At the time, people had not mastered the technique of fermenting rice, so they had to chew the rice well, using their saliva in lieu of the modern fermentation process. Don't worry, though; this saliva-made sake was used solely for religious rituals, not as a beverage.
Not everyone could make the chewed sake Women known as Miko who serve god were the only ones qualified to make the sake intended for honoring the gods.
Currently tojis are nearly all men, but originally sake was made by women.
The Nara Era (A.D.710~ A.D.794)
Sake is a valuable article in supplying nutrients
The technique for sake making was developed by the Imperial Court (Government) in the Nara Era. Around this time, instead of chewing the rice, people started to use Koji that was brought from China for the brewing of sake.

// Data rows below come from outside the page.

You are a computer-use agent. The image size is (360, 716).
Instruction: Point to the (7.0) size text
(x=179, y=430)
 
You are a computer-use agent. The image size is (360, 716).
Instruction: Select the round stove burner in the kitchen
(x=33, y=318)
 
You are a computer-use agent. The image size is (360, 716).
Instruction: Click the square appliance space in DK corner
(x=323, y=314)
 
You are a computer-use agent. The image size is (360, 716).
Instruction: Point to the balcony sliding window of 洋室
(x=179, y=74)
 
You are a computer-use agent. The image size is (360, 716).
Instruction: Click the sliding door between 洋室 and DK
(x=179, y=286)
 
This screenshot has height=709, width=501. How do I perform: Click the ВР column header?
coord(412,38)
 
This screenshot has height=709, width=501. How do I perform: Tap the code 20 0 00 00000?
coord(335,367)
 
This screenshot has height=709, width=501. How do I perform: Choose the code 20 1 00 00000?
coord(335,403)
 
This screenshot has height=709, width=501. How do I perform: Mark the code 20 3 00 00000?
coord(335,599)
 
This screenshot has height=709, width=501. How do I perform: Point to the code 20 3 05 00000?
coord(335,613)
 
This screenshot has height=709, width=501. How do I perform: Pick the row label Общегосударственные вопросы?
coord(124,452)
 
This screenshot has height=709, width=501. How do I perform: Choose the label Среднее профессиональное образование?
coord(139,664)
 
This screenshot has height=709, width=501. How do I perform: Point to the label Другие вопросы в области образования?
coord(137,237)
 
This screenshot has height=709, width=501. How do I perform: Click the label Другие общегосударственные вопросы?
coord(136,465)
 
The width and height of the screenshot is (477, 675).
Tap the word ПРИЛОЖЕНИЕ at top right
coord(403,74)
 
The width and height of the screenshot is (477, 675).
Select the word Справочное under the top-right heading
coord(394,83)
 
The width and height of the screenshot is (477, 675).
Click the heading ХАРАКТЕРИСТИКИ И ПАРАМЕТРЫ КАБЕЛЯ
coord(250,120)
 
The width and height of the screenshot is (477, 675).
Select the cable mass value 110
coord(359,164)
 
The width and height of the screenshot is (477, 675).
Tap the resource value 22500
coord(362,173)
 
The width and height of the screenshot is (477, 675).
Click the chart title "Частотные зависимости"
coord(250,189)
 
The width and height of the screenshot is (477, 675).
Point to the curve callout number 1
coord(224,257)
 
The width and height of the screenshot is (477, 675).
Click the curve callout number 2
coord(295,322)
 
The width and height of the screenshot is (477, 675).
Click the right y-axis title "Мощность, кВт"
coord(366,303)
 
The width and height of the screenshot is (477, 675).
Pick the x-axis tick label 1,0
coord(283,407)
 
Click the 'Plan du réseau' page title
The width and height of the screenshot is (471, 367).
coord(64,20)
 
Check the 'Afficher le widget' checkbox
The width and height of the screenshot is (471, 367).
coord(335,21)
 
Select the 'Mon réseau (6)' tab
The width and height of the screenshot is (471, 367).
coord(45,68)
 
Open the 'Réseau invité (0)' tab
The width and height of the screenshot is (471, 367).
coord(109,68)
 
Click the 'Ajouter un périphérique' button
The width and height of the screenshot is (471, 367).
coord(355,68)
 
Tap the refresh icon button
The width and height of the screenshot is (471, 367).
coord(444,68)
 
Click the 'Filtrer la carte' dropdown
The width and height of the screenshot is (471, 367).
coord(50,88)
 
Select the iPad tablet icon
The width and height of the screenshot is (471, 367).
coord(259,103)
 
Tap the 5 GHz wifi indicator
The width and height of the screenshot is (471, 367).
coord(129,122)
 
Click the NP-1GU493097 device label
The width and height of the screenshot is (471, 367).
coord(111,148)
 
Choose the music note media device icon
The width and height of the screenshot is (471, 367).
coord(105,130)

In those times foods with high caloric content were a rarity and were reserved only for the nobility.
The Heian to Kamakura Era (A.D.794~ A.D.1192)
Sake is used for festivals
In the Heian Era, sake making was done not only by the government, but also by the temples. Sake production increased, but it was used mostly for festivals. That is not to say that participants guzzled sake – it was enjoyed sparingly in true formal style.
In the Kamakura Era, the sake began to be distributed in small but ever increasing amounts. Eventually the amount available increased, and small numbers of common people were finally able to taste sake.
The Muromachi to Azuchi-Momoyama Era (A.D.1573~A.D.1600)
Sake is established as a regional product
Sake's now began to be made region-specific at about the same time that regional foods began to emerge. At this time, the main ingredient had been changed from using unmilled rice (brown rice) to white rice (polished rice.) The center of sake production was still in temples, but production was also expanded and civilians began to make sake as a local item.
The Edo Era (A.D.1603~ A.D.1867)
Sake is enjoyed by the common people
In the Edo era, sake production expanded and the beverage was now available to ordinary people. There were more than 27,000 Sakagura (Breweries) during the Edo Era (currently there are fewer than 1,500 breweries). At the time, the most popular sake was produced in Nada (Hyogo prefecture) because that region had the best water for sake. It was considered ideal water because the iron content was much lower than that found in most other areas. Around this time, a wide variety of sake had been developed by commoners. They enjoyed the sake with ordinary foods such as tempura or soba.
The Meiji Era to the beginning of the Showa Era (A.D.1869~A.D.1950)
Sake suffers with the passing of time
From the Meiji Era, Japanese liquor taxes were imposed on sake. During this same time, very famous brewery competitions involving sake brewing techniques had begun. These competitions helped to further share, improve and develop said techniques. Unfortunately, the constant wars throughout all the regions of Japan made the supplies necessary for sake making near impossible to find. This time was a black period in the evolution of sake making.
The Present (A.D.1950~)
Unique sake's are produced to be enjoyed with food
The system of Japanese sake development was reformed in 1989 (See sake categories.) These new changes in regulations led to the creation of many great and unique sake's. The new sake's created a boom in the industry.
Japanese sake has a 2000-year history. Recently, new developments in polishing and fermentation techniques are resulting in great new sake's.